Objective To elucidate the common and distinct clinical features of immune-mediated necrotising myopathy (IMNM), also known as necrotising autoimmune myopathy associated with autoantibodies against signal recognition particle (SRP) and 3-hydroxy-3-methylglutaryl-coenzyme A reductase (HMGCR).

Methods We examined a cohort of 460 patients with idiopathic inflammatory myopathies (IIMs) through a muscle biopsy-oriented registration study in Japan. Study entry was strictly determined by the comprehensive histological assessment to exclude other neuromuscular disorders. Anti-SRP and anti-HMGCR antibodies were detected by RNA immunoprecipitation and ELISA, respectively.

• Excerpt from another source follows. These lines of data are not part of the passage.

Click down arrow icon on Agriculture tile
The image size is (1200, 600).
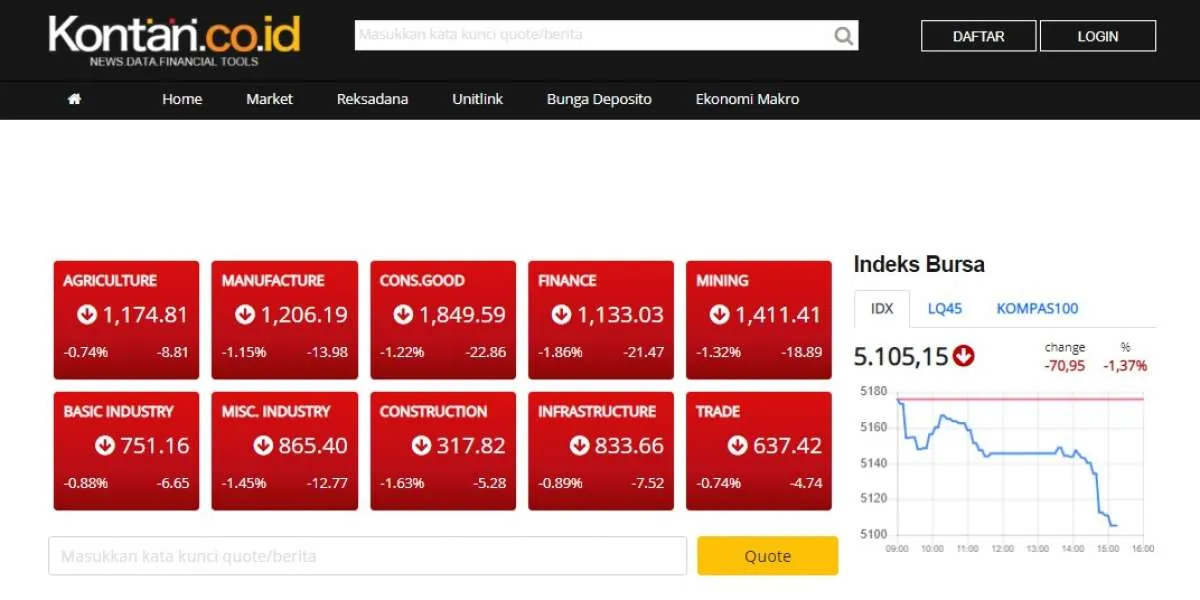pyautogui.click(x=87, y=315)
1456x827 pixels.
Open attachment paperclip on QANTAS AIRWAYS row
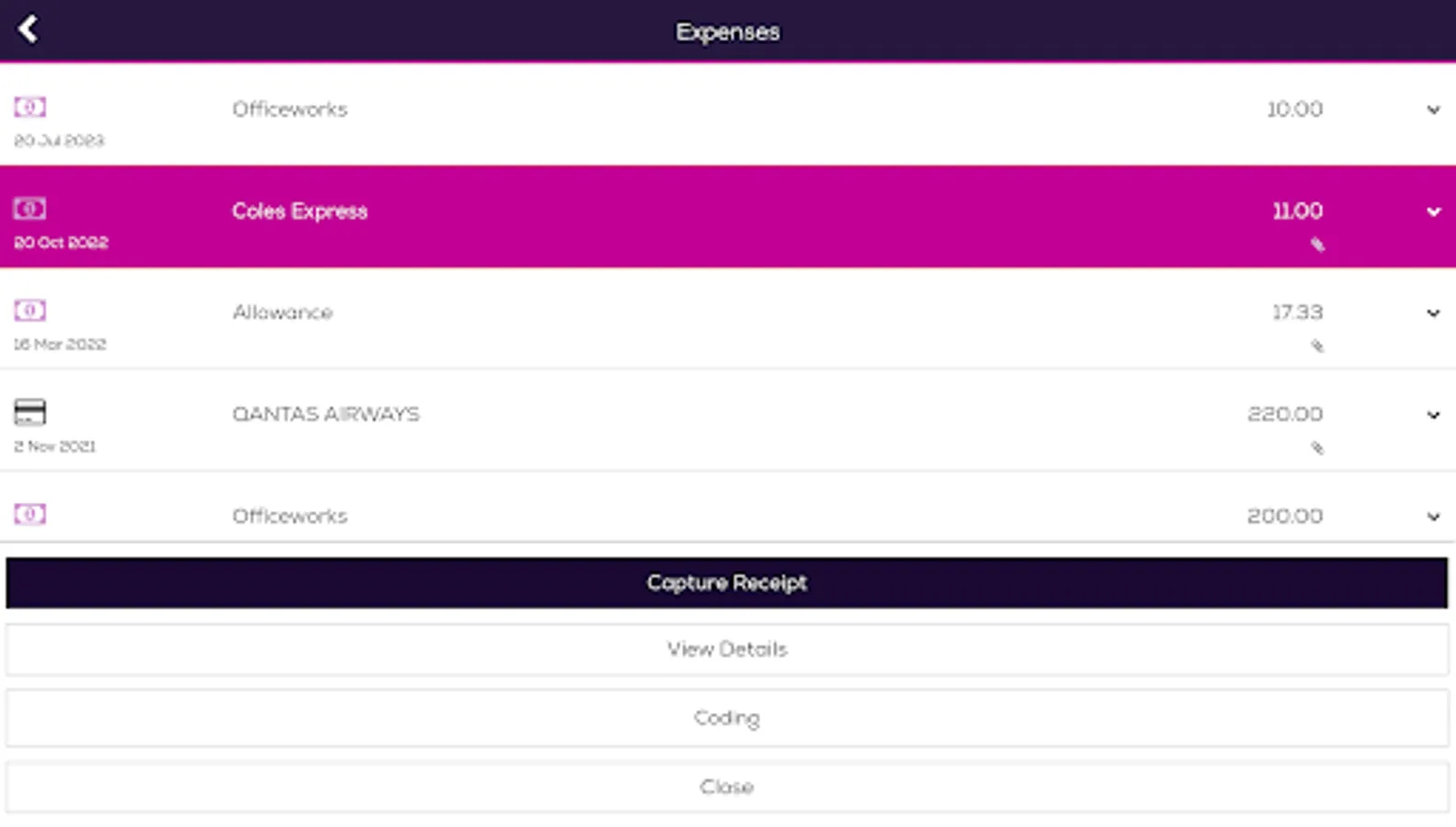point(1317,448)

Results Of 460 patients with IIM, we diagnosed 73 (16%) as having inclusion body myositis (IBM). Of 387 patients with IIMs other than IBM, the frequencies of anti-SRP and anti-HMGCR antibodies were 18% and 12%, respectively. One patient had both autoantibodies. Severe limb muscle weakness, neck weakness, dysphagia, respiratory insufficiency and muscle atrophy were more frequently observed in patients with anti-SRP antibodies than in those with anti-HMGCR antibodies. Serum creatine levels were markedly higher in the patients with autoantibodies than in those without. Histology was characterised by necrosis and regeneration of muscle fibres and was consistent with IMNM except in 1 HMGCR-positive IBM patient. Most patients were initially treated with corticosteroids; however, additional immunosuppressive drugs were required, especially in the patients with anti-SRP antibodies. Rates of unsatisfactory neurological outcome were similar in the 2 autoantibody groups.

Conclusions Anti-SRP antibodies are associated with severe neurological symptoms, more so than are anti-HMGCR antibodies. Although these autoantibodies are independent serological markers associated with IMNM, patients bearing either share common characteristics.